=== Passage ===
———

Ava Publishes Peer-Reviewed Clinical Paper
When it comes to female reproductive health—and specifically, the menstrual cycle—there’s a dearth of research and scientific understanding. Ava is proud to announce the publication of a peer-reviewed clinical paper that sheds unprecedented light on this issue.
This study sought to understand what phase-based differences (meaning, physical changes across different phases of the menstrual cycle) a wearable bracelet could detect in users’ wrist-skin temperature, heart rate, HRV, respiratory rate, and skin perfusion. Using insights from artificial intelligence and machine learning, the study then examined whether an algorithm could accurately identify the fertile window in real-time.
What we wanted to see from this study is if wearable sensor technology could help women track physiological changes across their menstrual cycles, and whether this method could fill the present gap between expensive ovulation detection (like sonograms) and free, less-precise fertile window approximation (like traditional BBT measurements).
This study represents the first of its kind to research multiple physiological changes concurrently across the menstrual cycle. And drawing on insight from artificial intelligence and machine learning, the study revealed that the Ava algorithm could detect the 5 most fertile days in real-time.
Phases of the menstrual cycle
In keeping with previous research, we divided the menstrual cycle into the following 5 phases:
- menstruation, starting with the first day of the period and lasting 5 days
- the follicular phase, starting on the first-day post menses and lasting through 6 days before ovulation (OV –6)
- the fertile window, starting 5 days before ovulation and lasting through ovulation (OV –5 to OV)
- the early luteal phase, starting 1 day after ovulation through a week after ovulation (OV+1 to OV+7)
- the late luteal phase, starting 8 days after ovulation (OV+8) and lasting through the day before the onset of menses
Study set up
To conduct this prospective longitudinal study, we recruited 237 conception-seeking Swiss women. All participants wore the Ava bracelet nightly while sleeping. They continued in the study for up to a year—or until they became pregnant. In addition to syncing the device to the Ava app daily, women also recorded their activities in the past 24 hours. Finally, women took a urinary luteinizing hormone test at several points in a given cycle to determine the close of the fertile window. The study showed that there were changes in physiological signals during different phases of the menstrual cycle and then trained a machine learning algorithm to recognize the fertile window.

———

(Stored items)

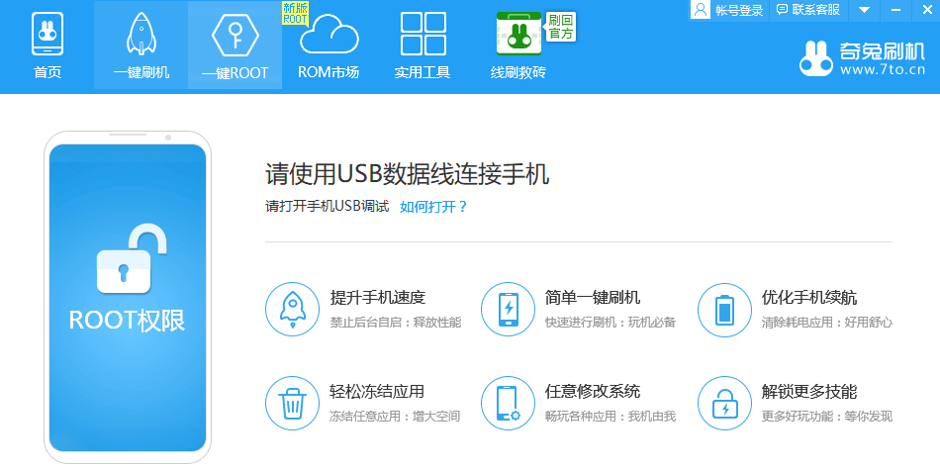This screenshot has height=470, width=940.
Task: Click the 奇兔刷机 logo
Action: [862, 58]
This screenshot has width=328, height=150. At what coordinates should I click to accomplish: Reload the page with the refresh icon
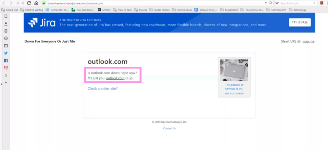(29, 3)
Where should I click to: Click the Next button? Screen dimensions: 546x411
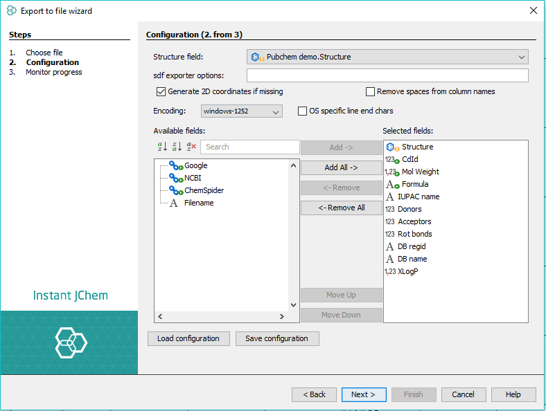tap(363, 394)
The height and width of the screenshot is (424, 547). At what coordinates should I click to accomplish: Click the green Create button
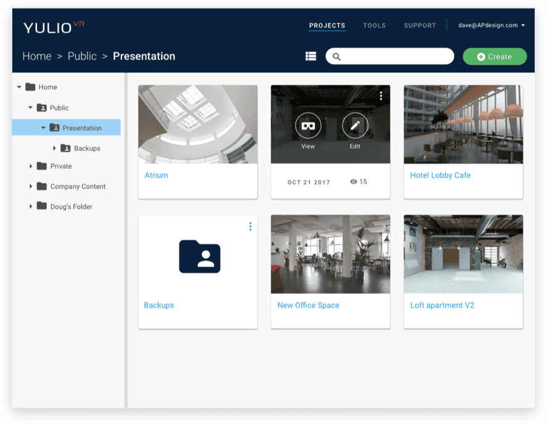pos(495,57)
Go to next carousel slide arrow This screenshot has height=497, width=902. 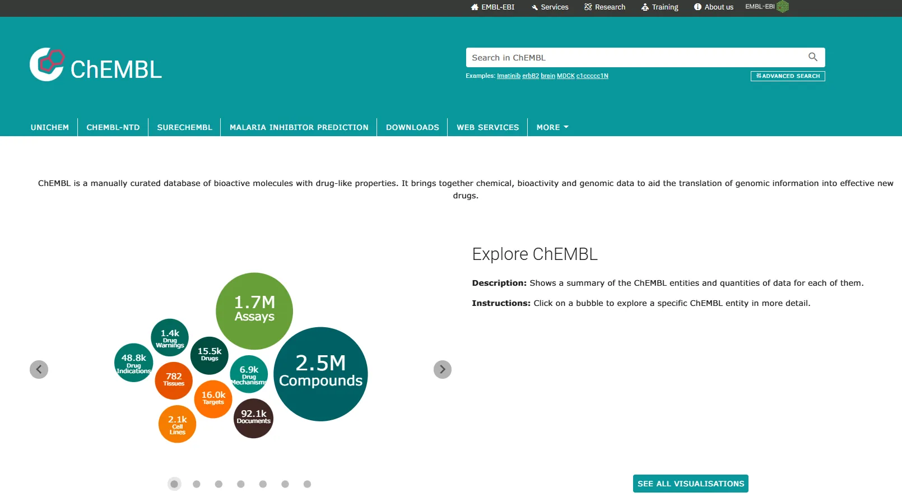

———

=== Task prompt ===
From the article on Ava's clinical paper above, extract the part between "This study represents" and "(OV –5 to OV)", inclusive, without changing a word.

=== Output of the task ===
This study represents the first of its kind to research multiple physiological changes concurrently across the menstrual cycle. And drawing on insight from artificial intelligence and machine learning, the study revealed that the Ava algorithm could detect the 5 most fertile days in real-time.
Phases of the menstrual cycle
In keeping with previous research, we divided the menstrual cycle into the following 5 phases:
- menstruation, starting with the first day of the period and lasting 5 days
- the follicular phase, starting on the first-day post menses and lasting through 6 days before ovulation (OV –6)
- the fertile window, starting 5 days before ovulation and lasting through ovulation (OV –5 to OV)